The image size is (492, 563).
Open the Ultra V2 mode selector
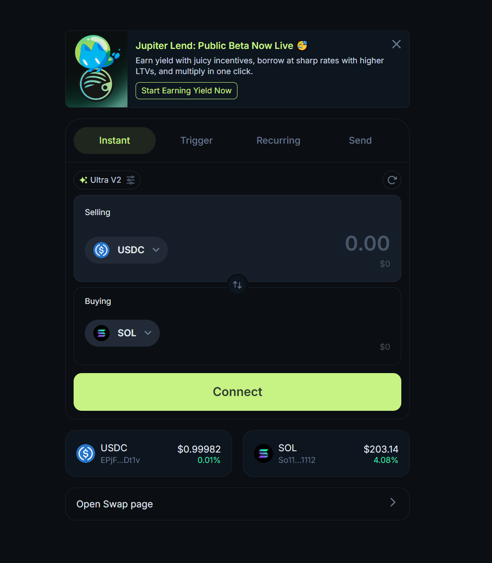tap(101, 180)
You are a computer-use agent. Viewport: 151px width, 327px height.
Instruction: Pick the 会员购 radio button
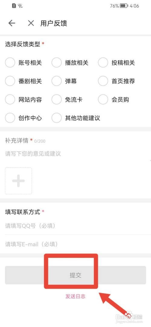tap(103, 100)
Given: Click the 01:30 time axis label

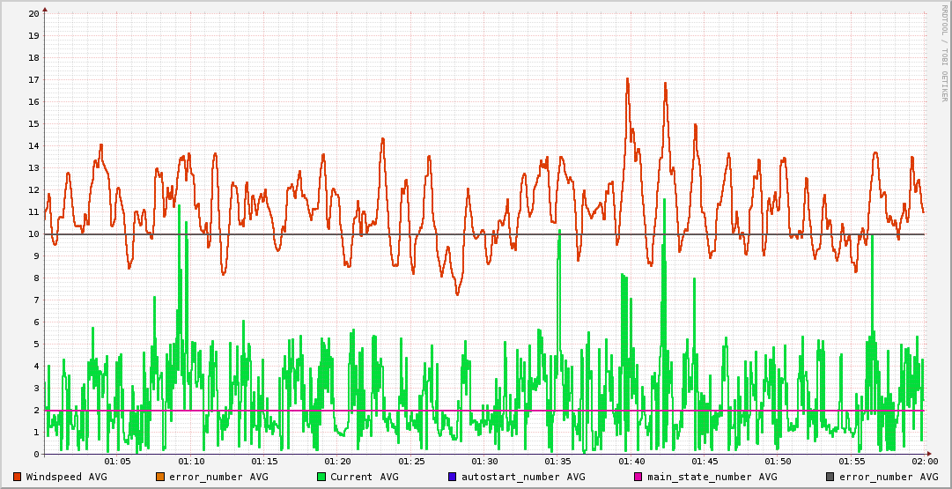Looking at the screenshot, I should coord(484,462).
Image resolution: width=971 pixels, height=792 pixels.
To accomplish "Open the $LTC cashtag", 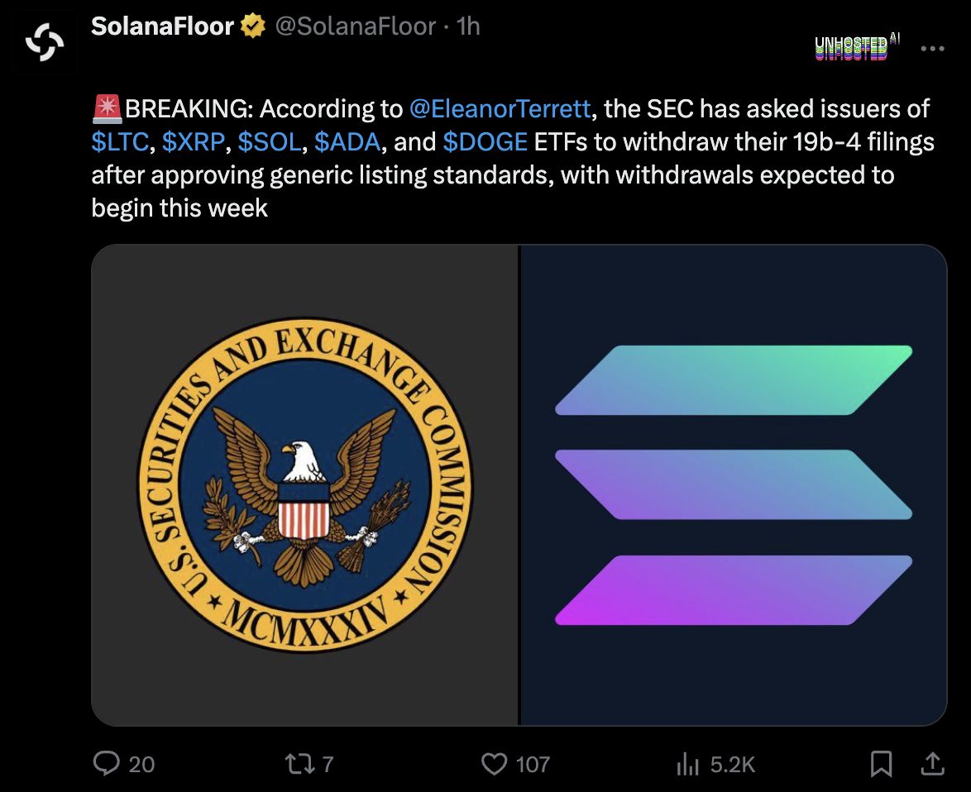I will click(x=120, y=141).
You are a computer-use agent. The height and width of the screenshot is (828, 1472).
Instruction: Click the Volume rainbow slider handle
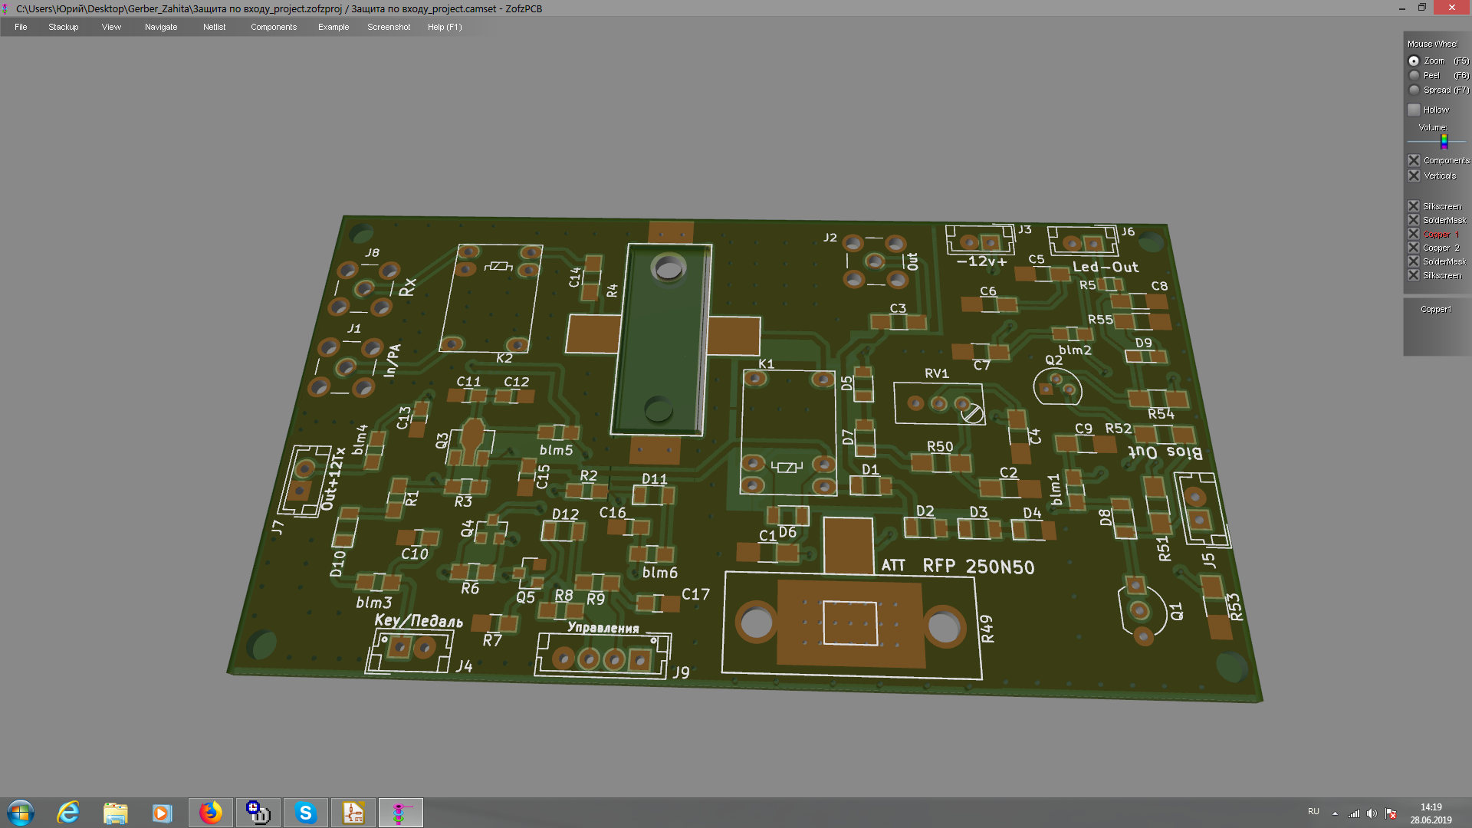(x=1444, y=142)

## WHAT IS EXPECTED:
Count the lines in the items that contain the word "computer", matching case exactly, and give only that number.

## SOLVED PROBLEM:
2